Supplied text
□ □ □ □

With data in hands, you can start by the top and scratching components off the list as you go, similar to performing a search in a sorted tree. Each step down the tree makes you closer to the details and actual issue:

  • Client side, server side or somewhere in between?
  • Slow Javascript, rendering, blocking assets?
  • Load balancer, web server, any subsystem or third party?

As we go down the tree, the problem becomes more and more precise. As such, the data needed to find the issue must match that level of precision. At this point, tools such as performance profilers or SQL query execution plans become necessary.
For an efficient use of your time, it is worth citing Amdahl’s law:

Regardless the magnitude of an improvement, the theoretical speedup of a task is always limited by the part of the task that cannot benefit from the improvement.

For example, suppose we have a web request taking 100ms of server processing and 5 seconds for an SQL query. Even if you were to get the server processing down to 1 ms, the overall improvement is marginal in terms of response time, going from 5.1 to 5 seconds. The 5 seconds of SQL processing are where the potential gains are the highest.

Infrastructure issues

A top-bottom approach, i.e. identifying an issue more and more precisely, works well in the context of an issue localized to a single page. How about issues that spawns multiple pages? What if, for example, various pages experience intermittent slow response time due to a subsystem not keeping up or an antique network switch which each reboot may be its last?

□ □ □ □

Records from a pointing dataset
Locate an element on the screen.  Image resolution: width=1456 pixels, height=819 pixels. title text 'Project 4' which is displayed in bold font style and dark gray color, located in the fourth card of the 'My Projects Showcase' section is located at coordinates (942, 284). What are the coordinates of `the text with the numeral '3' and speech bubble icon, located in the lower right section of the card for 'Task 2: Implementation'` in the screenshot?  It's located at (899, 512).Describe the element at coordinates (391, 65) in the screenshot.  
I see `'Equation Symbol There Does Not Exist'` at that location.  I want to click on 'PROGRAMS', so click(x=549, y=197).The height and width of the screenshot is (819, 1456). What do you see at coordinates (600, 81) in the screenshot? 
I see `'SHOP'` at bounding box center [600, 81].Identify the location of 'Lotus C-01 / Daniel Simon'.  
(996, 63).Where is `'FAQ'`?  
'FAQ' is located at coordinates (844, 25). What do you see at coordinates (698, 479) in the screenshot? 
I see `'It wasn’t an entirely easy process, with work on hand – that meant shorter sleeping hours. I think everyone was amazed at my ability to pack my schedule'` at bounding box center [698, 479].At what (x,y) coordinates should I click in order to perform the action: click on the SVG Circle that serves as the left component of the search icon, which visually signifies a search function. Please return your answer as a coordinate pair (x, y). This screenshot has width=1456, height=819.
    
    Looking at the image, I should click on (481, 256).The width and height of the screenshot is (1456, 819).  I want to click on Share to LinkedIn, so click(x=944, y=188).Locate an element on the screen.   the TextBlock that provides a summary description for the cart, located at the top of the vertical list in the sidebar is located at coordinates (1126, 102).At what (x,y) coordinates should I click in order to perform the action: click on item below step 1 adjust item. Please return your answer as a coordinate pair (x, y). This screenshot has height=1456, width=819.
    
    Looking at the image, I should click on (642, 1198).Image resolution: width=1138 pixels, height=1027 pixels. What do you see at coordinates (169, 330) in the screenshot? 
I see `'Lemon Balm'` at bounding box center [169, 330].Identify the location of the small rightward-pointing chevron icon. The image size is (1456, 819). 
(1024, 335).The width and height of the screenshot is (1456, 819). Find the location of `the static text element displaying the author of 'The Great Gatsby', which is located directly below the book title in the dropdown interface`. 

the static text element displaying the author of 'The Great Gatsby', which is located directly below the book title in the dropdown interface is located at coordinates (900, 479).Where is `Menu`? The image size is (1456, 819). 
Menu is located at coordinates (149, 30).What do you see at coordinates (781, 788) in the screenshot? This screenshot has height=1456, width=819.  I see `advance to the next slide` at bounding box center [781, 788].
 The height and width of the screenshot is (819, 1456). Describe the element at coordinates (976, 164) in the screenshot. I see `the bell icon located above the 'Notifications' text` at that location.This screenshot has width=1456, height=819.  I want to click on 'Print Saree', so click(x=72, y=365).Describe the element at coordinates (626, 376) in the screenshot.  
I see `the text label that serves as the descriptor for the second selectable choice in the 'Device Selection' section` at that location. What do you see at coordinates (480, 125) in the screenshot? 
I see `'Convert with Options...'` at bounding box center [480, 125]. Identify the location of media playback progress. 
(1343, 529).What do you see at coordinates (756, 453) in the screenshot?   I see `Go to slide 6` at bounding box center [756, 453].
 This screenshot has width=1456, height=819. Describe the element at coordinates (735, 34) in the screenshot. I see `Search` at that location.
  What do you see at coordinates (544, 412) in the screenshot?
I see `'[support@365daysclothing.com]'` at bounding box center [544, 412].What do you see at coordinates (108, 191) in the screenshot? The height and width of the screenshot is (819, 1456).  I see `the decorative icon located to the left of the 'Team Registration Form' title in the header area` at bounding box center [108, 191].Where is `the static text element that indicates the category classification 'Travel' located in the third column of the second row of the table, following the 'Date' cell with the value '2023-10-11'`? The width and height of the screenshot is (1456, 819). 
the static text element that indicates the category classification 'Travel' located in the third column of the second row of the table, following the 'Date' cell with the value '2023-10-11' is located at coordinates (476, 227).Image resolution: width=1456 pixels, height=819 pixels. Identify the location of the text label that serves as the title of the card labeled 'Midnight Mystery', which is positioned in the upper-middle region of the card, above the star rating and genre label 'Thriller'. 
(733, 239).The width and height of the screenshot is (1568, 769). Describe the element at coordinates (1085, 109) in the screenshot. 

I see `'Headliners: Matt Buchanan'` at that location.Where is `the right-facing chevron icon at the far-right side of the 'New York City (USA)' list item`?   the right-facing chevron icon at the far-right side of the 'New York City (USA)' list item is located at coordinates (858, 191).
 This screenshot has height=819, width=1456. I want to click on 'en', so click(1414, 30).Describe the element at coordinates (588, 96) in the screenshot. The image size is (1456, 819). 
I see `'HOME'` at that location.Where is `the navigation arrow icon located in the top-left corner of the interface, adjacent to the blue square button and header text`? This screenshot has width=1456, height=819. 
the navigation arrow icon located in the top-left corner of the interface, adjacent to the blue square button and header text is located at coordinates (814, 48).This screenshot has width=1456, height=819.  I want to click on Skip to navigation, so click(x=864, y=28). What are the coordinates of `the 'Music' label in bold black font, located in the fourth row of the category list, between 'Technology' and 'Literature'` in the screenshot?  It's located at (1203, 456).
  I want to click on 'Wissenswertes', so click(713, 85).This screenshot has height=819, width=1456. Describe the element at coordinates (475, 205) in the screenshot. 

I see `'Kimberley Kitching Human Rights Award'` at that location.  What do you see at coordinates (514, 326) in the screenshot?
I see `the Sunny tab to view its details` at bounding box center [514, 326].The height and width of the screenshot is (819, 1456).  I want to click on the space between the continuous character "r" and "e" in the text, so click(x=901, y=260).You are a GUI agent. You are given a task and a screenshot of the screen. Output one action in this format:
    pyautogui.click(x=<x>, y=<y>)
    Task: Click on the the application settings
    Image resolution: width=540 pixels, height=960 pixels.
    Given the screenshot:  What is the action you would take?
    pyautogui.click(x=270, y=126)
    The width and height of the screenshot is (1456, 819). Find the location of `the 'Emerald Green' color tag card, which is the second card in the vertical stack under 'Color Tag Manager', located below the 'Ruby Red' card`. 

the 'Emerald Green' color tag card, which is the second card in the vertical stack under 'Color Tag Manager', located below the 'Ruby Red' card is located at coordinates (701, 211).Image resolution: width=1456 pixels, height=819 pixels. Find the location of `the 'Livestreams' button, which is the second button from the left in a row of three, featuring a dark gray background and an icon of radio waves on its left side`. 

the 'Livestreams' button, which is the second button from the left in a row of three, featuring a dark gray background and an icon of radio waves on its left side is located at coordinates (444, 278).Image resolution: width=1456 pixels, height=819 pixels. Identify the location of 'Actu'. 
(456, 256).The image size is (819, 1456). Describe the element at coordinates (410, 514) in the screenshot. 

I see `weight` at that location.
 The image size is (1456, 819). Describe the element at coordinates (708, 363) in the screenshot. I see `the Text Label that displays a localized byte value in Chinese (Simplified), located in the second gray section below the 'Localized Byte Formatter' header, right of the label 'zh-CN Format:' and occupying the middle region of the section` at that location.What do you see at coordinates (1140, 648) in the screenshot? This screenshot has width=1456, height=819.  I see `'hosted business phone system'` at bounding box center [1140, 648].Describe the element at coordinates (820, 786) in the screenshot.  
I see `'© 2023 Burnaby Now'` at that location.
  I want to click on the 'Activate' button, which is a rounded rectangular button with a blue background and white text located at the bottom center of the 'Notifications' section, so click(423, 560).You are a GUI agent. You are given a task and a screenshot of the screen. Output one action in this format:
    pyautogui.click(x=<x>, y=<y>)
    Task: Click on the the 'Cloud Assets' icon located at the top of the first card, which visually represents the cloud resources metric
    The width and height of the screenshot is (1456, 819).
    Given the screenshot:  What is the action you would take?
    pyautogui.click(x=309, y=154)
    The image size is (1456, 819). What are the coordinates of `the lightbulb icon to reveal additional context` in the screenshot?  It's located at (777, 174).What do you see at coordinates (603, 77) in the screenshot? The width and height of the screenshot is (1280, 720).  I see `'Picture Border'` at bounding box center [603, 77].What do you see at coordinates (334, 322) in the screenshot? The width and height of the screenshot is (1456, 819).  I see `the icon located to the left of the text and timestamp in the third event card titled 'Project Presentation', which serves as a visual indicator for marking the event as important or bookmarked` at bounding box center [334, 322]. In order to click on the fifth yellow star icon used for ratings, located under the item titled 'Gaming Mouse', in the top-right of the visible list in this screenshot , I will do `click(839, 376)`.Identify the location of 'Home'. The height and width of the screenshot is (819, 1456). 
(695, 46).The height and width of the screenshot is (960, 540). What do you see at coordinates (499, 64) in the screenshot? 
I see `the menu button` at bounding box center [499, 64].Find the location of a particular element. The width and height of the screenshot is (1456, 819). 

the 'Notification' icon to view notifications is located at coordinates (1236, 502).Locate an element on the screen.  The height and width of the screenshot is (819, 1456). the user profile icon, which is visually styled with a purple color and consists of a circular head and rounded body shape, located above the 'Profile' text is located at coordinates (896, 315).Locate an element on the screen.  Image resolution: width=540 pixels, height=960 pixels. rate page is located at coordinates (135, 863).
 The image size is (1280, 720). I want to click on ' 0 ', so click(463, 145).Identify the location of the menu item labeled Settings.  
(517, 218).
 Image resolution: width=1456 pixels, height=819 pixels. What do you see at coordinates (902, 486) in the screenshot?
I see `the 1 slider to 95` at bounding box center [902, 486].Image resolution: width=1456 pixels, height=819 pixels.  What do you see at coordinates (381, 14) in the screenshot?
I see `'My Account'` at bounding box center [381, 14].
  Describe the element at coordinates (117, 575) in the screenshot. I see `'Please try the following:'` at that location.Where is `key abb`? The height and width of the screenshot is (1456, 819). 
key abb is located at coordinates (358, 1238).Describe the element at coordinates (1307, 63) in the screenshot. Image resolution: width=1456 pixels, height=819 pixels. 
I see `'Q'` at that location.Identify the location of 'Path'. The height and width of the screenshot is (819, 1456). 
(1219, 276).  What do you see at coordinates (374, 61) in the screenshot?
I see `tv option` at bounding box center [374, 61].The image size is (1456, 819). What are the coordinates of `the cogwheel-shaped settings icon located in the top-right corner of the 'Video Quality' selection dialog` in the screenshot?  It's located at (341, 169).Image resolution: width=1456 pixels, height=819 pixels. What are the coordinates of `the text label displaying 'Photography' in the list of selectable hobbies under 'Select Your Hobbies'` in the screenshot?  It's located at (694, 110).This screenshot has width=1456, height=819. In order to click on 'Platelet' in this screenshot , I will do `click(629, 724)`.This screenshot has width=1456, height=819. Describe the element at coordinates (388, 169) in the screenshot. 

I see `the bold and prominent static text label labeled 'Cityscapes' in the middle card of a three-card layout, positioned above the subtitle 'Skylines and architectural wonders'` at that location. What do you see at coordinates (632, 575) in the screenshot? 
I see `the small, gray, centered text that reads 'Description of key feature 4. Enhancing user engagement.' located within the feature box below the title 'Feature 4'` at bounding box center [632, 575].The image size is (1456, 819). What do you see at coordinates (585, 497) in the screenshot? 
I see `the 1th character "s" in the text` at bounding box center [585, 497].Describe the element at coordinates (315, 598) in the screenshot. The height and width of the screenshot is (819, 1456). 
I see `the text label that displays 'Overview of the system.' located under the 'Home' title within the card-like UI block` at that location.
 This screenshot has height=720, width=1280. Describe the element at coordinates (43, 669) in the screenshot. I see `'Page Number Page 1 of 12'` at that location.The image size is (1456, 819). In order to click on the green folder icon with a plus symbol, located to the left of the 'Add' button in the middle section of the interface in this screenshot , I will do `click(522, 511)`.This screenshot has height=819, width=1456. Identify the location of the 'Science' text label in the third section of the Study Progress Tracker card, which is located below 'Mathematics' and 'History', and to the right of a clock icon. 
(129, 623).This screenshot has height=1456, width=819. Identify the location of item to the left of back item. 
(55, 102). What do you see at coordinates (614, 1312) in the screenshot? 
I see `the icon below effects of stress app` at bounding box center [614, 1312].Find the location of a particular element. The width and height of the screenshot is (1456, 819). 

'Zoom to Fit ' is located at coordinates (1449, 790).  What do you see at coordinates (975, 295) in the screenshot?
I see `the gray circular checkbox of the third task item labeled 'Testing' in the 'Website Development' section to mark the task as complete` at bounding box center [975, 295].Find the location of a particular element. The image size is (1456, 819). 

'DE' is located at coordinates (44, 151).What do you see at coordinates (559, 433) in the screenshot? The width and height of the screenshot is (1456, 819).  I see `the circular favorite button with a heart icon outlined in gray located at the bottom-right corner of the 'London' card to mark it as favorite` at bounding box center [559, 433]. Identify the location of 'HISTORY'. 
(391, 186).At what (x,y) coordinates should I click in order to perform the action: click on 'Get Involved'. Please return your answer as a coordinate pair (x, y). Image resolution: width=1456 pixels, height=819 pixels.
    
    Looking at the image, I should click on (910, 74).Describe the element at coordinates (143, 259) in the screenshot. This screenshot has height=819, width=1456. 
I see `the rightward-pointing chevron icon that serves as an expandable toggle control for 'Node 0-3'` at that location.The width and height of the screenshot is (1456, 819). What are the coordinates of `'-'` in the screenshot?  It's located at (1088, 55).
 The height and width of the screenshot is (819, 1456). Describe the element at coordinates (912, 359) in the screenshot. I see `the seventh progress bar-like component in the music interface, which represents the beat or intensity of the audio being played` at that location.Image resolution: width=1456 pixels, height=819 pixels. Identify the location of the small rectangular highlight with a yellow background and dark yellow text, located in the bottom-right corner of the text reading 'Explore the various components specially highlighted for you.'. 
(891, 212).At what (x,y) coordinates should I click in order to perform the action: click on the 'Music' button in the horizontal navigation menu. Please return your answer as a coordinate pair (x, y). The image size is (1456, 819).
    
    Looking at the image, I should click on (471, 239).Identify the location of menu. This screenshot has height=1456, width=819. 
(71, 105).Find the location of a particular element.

□ □ □ □

Problems and tasks
[1] According to the text on performance troubleshooting, which tools become necessary once the problem is narrowed to a precise level?
[2] From the text on performance troubleshooting, set down word for word the passage that begins at the words "Regardless the magnitude" and ends after the words "from the improvement.".
Work from the text alone.

Solutions in order
[1] Performance profilers or SQL query execution plans.

[2]
Regardless the magnitude of an improvement, the theoretical speedup of a task is always limited by the part of the task that cannot benefit from the improvement.